A fan-created overhaul of 5th Edition rules brings the space magic and wizard-filled world of Destiny to the regular magic and wizard-filled worlds of D&D.
Destiny is a world of Knights, Wizards, Acolytes, of Ghosts and swords and ancient gods, and a cosmic battle between the Light and the Dark. Which, conveniently enough, sounds exactly like the last D&D campaign I ran. If you’re unfamiliar with Destiny, currently on Destiny 2, it’s one of the best space-fantasy games out there. You play undead brought back to life by a giant ball filled with light, you are given magical powers from Nolan North who follows you around and hacks security systems for you, and eventually you find magic swords.
It also has some of the best “gunfeel” this side of the Doom remake. If you like clicking heads and watching numbers get bigger and health bars get smaller, this is honestly one of the best games for it. And with so many folks sheltering at home, it’s little wonder that the playerbase has expanded so much.
D&D, then, feels like a perfect fit for it. Which is why it’s surprising, but not completely unexpected, that some dedicated fans would create a version of 5th Edition D&D that lets you play Destiny. So many of the concepts map over–dungeon crawls, boss fights, a steady escalation of power. As they put it:
Dungeons & Destiny isn’t too different. You just need to reload your swords.
Designed by GoodGameKitty, Dungeons & Destiny is a 5th Edition conversion of D&D. If you’ve ever installed a “full conversion” mod for a video game, it’s kinda like that. This is a complete overhaul of the entire system–the engine is the same, you’ll still be rolling a d20 and adding numbers–but every other aspect of the system has been retooled. It’s not just taking, say, Dwarves, and doing a Find & Replace for Dwarf and writing in Exo. Or replacing Fighter with Titan, or DM with Architect (though that is a killer move). But this was clearly made by someone who loves Destiny and understands it from a fan’s perspective.
The result is an incredibly creative work that captures the feel–not necessarily of the fast-paced gunplay of Destiny, but of living in that world. It captures the majesty and the mystery of the deep, rich lore in Destiny. And, because it’s a fan creation, they can do what the cowards at Bungie won’t.
They let you play as Eliksni. And Vex. After all, every player wants to be a goblin, and that’s still true in Destiny. And that’s just the start of it. Each of the races you’d expect is there, and like D&D they all have subraces. So you have Humans, but you might be a Citizen, a Pilgrim, or a Wayfarer. If you’re Awoken you could be Earthborn or Reefborn. Exos have different models: AB-U, CT-HD, and JSYK. But all of these are just the tip of the iceberg.
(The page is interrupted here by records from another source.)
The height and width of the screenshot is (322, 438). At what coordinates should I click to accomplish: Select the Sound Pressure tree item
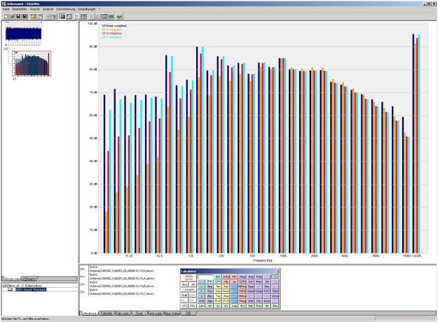tap(29, 290)
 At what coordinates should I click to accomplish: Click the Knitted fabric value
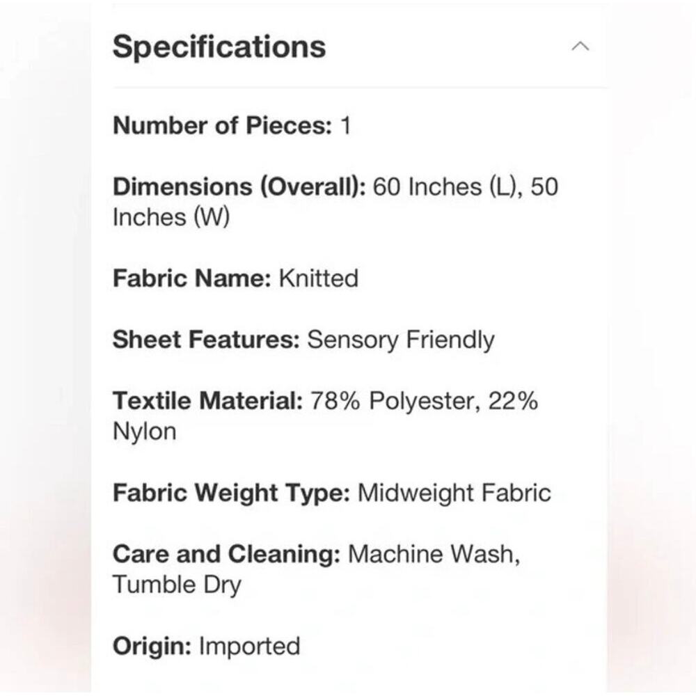[318, 278]
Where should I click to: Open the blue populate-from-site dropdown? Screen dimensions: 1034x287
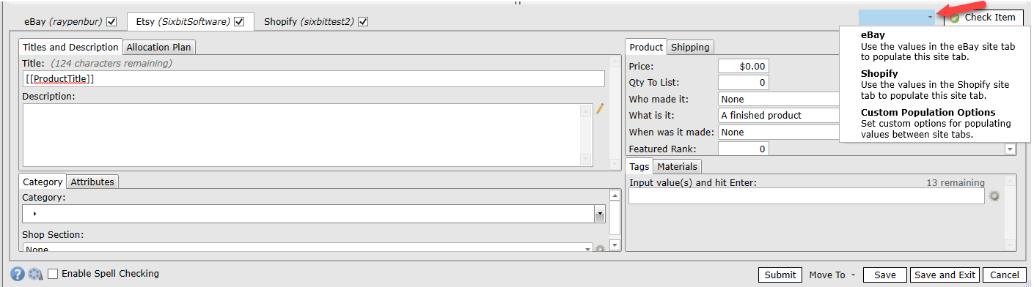(x=898, y=17)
There are rules, as mentioned, for playing different sorts of Eliksni, Vex (goblins, minotaurs, hobgoblins), Cabal, Psions, even the Krill (Hive uncorrupted by the Worm Gods).
And all of that’s just the barest taste of how deep this game goes. In the 194-page player’s handbook, which you can get for free, you’ll find a variety of different classes, including one for every Light Subclass in the game (with plans to include new Stasis stuff), and they look like they’d be fun to play through. You’ll not only create a character, but you’ll create your Ghost as well.
Again, I’m blown away by the consideration to detail here. It’s not just replicating something from Destiny, but this game understands how Ghosts fit into the world, and what they are designed to do. It asks you to consider the relationship between your character and their ghost. All the “video game” conceits that Ghosts explain away in Destiny have their own purpose here. And it works.
So how does it all play? Pretty well all things considered. The game is fighting against what 5th Edition wants out of combat to make it crunchier. They honor the tradition of guns and swords having different perks that make them customized beyond all compare. But in some ways it means there’s a lot more bookkeeping to do. There’s a lot of crunch here, and it shines through the streamlined-ness of 5th Edition, but when you add in things like Frightened or Grappled, it just gets a little disconnect-y.
But I suspect with play that the bumps will smooth out. And this is only version 1.0. There are still plenty of opportunities to test and provide feedback and help make the game even better. And as the whole thing is absolutely free, which you can download right now, there’s every opportunity to get in the game.